In total, the Trump administration cancelled 80% of its foreign aid projects worldwide, laying off the majority of USAID staff as the department was dismantled and responsibility for remaining programmes was handed to the State Department. The US also withdrew from key international and multilateral commitments, from climate compacts to the World Health Organisation (WHO): to which it reportedly owes up to $260 million in dues.
The loss of funding forced NGOs, including Bond’s members, to make impossible decisions, from cutting staff and scaling programmes in high-risk areas to closing regional and local offices and, in the worst cases, even closing completely. Bond members Amref UK were forced to close maternal and newborn health programmes in Malawi., NACOSA, partner of Bond member Frontline AIDS, found that over a third of 200 non-profit community organisations surveyed in Southern Africa in Spring 2025 had less than two months of funding left to continue operations.
Whilst the sector has shown enormous resilience, including through diversifying funding portfolios and identifying alternative donors to ensure programmes could restart and continue, the sheer scale of USAID funding will be difficult to fully replace, and mass layoffs to NGO’s staff across the sector has caused a worrying decline in capacity and expertise. Even where funds have been replaced, the uncertainty created by the abrupt aid cuts from the US and other countries has made long-term planning and forecasting for NGOs nearly impossible.
The human cost
One year on, the human cost of the USAID cuts has already been staggering. ImpactCounter estimates there have been over 750,000 deaths worldwide as a direct result of the cuts since Trumps’s order, including 500,000 children. This amounts to 88 lives lost every hour: each representing a child who did not receive an essential vaccine, a family living in a conflict zone who lost access to food assistance , or a woman unable to receive reproductive healthcare.
With millions more people now left without access to essential services like healthcare, education and nutrition, and the closure of programmes that fight the spread of disease, end conflicts and tackle climate change, the longer-term consequences of these cuts are incalculable. Indeed, 31 of MSI Reproductive Choices’ country programmes have reported that USAID cuts having significant impact on their national health system and on access to reproductive healthcare.
A global retreat
In the past year, cuts to US foreign aid have set a dangerous precedent, with other Western donor states similarly retreating from their development commitments.
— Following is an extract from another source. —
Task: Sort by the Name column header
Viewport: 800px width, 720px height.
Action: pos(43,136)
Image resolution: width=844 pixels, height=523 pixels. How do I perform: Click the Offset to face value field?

Cuts from Germany, France, Canada and the UK have been compounded by USAID cuts, causing a drastic reduction in total global aid, a projected 17% fall from 2024 (OECD),leaving multilateral institutions, including OCHA, severely underfunded. And, whilst the US has since negotiated new bilateral health agreements with a number of countries, these have come with heavy stipulations, such as granting the US access to mineral rights, and risk excluding local delivery partners from decision-making and implementation.
Looking ahead
For communities already living in poverty, conflict and facing the effects of climate change, the consequences are yet to be fully realised. In the long-term, the Gates Foundation estimate that 200,000 more children under 5 will die in 2025 compared with 2024, all as a result of a year of unprecedented global aid cuts.
As the international community looks to the future, the challenge of meeting the needs of 239 million people in humanitarian need worldwide (OCHA), remains. However, NGOs, donors and multilateral institutions must now also continue to adapt to the new realities in which they work,and commit to collaborating to build a more resilient, flexible and agile global aid sector amid an increasingly challenging landscape.